Essa tendência preocupante se manifestou no aumento de prisões de evangélicos sob a acusação de envolvimento em cultos, corrupção ou atividades religiosas ilegais. Igrejas não registradas, como a fortemente perseguida Early Rain Covenant Church, também foram alvos, com membros frequentemente detidos para interrogatório.

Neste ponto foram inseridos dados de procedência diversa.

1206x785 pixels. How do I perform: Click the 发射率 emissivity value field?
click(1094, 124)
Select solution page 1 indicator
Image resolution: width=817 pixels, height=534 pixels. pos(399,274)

A China, que reconhece apenas cinco grupos religiosos que se submetem à influência do governo, está classificada em 16º lugar na lista de observação mundial de 2023 da Portas Abertas de países onde é mais desafiador ser cristão.

De acordo com o relatório Portas Abertas, outros países estão cada vez mais imitando a abordagem rígida da China em relação à religião.

“A China está tentando não apenas dominar a agenda internacional, mas também reinterpretar os direitos humanos existentes (e criar novos)”, alertou o relatório. Ele apontou para países como Sri Lanka, Myanmar, Malásia e vários estados da Ásia Central, incluindo Azerbaijão, Cazaquistão, Quirguistão, Tadjiquistão, Turcomenistão, Uzbequistão e Rússia, como seguindo o “caminho autoritário” da China.